Именно эти традиционные взгляды во многом определили стилистические качества японской гравюры: метафоричность ее образного строя, символичность языка, синтез единичного и всеобщего, мгновенного и вневременного. Этой сложившейся в гравюре системе, сочетающей черты конкретности и отвлеченности, отвечал и творческий метод японских ксилографов. Если для европейской гравюры характерен закон контраста, своеобразный "конфликт плоскости и пространства", то японская гравюра исходит из иных, можно сказать, противоположных принципов. Графики соблюдают древний закон о сосуществовании противоположных начал, движущих миром, о так называемых силах "ин-ё", в которых, однако, в восточной философии оттеняется не столько их антагонизм, но прежде всего их нерасторжимость и внутреннее единство. ( "Ин-е" ("инь-ян") - согласно китайской философии, два противоположных начала, определяющих бытие Вселенной положительное и отрицательное, активное и пассивное, мужское и женское, свет и тень и т.п. Закон "ин-е" играл решающую роль в японском искусстве. В Японии говорят "Для того чтобы писать со вкусом и воображением, надо всегда следовать принципам "ин-е". )
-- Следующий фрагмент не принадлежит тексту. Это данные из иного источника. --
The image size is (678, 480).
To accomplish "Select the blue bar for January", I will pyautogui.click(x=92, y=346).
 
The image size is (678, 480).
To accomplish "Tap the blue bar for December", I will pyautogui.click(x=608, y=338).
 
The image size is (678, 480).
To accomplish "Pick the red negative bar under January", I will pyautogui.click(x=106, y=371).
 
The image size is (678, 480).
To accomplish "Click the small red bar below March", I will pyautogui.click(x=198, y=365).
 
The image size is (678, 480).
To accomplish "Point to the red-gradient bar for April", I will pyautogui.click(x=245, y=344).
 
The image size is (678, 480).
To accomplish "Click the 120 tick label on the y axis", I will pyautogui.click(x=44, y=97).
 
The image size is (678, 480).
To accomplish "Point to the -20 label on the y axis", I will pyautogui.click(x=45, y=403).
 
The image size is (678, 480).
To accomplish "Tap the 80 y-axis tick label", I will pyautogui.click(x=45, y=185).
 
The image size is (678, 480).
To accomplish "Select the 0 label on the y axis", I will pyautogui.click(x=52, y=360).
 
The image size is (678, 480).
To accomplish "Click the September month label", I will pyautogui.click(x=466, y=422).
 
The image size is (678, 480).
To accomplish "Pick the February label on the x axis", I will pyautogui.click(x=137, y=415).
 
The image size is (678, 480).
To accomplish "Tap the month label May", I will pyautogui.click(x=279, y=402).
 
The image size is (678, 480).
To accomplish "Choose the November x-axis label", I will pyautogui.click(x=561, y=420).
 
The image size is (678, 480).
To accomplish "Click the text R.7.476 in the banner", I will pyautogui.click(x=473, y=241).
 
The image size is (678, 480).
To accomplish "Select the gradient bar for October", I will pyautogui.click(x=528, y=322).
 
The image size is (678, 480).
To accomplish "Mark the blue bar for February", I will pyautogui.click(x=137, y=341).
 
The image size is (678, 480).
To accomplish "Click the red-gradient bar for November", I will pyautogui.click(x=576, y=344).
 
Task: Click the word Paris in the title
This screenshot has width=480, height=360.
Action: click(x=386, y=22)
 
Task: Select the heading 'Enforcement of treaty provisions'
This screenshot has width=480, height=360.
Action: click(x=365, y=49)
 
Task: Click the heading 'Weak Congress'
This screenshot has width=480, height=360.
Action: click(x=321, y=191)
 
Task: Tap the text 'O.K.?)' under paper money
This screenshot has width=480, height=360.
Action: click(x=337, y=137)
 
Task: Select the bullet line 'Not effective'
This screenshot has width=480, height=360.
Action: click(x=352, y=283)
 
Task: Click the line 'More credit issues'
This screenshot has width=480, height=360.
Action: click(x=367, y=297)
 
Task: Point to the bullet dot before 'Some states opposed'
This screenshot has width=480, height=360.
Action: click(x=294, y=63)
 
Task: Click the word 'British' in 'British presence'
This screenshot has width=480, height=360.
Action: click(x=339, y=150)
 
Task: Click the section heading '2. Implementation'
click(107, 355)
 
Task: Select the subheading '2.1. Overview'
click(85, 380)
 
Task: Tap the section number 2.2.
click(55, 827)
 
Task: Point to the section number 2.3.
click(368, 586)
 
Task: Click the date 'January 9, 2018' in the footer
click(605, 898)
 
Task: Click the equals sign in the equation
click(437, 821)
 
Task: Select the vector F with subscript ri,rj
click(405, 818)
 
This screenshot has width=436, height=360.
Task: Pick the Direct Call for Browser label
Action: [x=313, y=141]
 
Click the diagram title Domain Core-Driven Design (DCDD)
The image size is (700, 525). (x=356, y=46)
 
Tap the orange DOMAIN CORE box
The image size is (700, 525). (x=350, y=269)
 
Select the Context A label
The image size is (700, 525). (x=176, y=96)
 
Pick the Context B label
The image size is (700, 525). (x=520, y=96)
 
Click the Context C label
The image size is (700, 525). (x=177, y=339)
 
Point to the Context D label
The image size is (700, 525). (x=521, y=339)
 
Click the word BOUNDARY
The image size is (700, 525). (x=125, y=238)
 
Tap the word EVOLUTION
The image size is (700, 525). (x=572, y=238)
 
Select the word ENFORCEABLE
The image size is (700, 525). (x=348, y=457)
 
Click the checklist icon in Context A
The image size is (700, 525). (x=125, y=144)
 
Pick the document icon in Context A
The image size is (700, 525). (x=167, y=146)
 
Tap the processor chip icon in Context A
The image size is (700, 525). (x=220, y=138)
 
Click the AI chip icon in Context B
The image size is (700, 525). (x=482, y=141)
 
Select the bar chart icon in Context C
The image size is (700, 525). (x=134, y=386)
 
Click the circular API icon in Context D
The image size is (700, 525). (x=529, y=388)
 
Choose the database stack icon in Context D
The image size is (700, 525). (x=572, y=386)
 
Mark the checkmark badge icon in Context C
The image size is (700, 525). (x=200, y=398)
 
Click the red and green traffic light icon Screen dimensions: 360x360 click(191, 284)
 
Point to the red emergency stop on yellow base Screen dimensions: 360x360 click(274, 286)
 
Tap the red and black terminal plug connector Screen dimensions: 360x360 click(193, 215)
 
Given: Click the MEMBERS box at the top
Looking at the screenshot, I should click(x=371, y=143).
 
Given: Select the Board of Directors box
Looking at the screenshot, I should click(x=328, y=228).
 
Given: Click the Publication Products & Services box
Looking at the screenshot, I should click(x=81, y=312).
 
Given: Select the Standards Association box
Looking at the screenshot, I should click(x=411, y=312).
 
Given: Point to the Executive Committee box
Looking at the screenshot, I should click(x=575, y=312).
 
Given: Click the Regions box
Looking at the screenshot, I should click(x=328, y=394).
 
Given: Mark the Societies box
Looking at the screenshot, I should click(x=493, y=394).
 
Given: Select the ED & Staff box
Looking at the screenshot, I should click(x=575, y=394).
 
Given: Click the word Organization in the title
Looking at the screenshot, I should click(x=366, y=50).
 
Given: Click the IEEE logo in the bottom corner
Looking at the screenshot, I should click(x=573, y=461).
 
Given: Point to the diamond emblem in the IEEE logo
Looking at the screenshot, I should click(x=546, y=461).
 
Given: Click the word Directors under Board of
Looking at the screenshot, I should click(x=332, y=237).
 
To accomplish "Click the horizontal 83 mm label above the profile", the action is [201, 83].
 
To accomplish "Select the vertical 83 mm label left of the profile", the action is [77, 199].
Именно такие представления, возможно, и определили характерную для дальневосточного искусства, в том числе и для гравюры, некую гармоничность образного строя. И, возможно, поэтому в гравюре происходит как бы сближение различных творческих приемов. Каждая композиция одновременно динамична и статична, симметрична и асимметрична, замкнута и открыта; белая бумага столь же активна, как и изображение; пространство относительно неглубоко, а форма предметов уплощена. При этом сама плоскость и сочетание плоскостей стали как бы носителями пространства.
Но совершенно особую роль играет в японской гравюре орнамент. Причудливый узор из фигур людей и тканей, надписей и украшений, нарушая границы контуров, сглаживая контраст форм и пространства, дает ощущение единства и равнозначности явлений. Одновременно орнамент как бы вносит ноту конкретности, переводит возвышенные образы в мир материальных земных предметов, делает японские гравюры похожими на узорчатую ткань, на вышивку или парчу. Эти качества сохранились в своих основных чертах на протяжении двух столетий существования гравюры укиё-э, определив единство и целостность ее стиля.
Однако в пределах этого единого стилистического направления можно условно различить три главных периода. Первый, ранний период, когда развивалась гравюра черно-белая и раскрашенная от руки, вначале в виде книжных иллюстраций, а затем станковых гравюр, приходится на конец 17 и первые десятилетия 18 столетия. Второй период, связанный с изобретением и наивысшим расцветом цветной станковой ксилографии, охватывает всю вторую половину 18 и первое десятилетие 19 столетия. Третий, завершающий период, когда наблюдаются возврат к гравюре книжной и одновременное увлечение большими графическими циклами, начинается с 20 - 30-х годов и заканчивается к концу 19 века, когда политический и социальный переворот Мэйдзи Исин (1868) постепенно приводит к крушению старой Японии.